● STORED ROWS
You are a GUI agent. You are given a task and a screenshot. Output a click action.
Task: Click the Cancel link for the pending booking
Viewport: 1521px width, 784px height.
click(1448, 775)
* * *
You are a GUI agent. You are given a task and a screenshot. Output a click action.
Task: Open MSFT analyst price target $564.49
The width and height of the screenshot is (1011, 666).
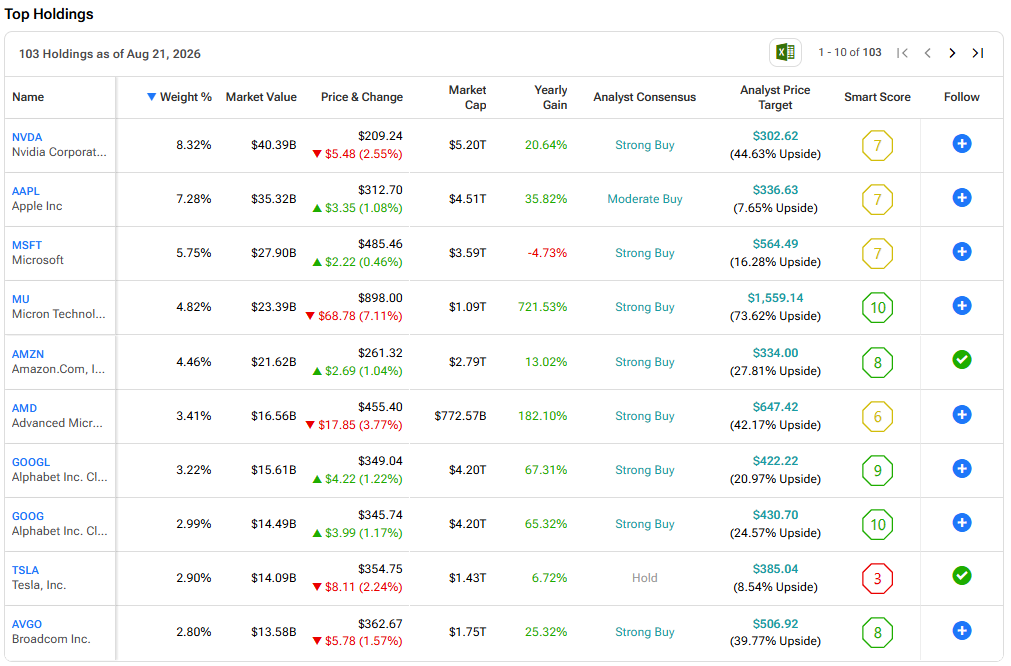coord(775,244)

● REQUEST
Return each line of the records that contains the word "width".

● OUTPUT
Viewport: 1521px width, 784px height.
The width and height of the screenshot is (1011, 666).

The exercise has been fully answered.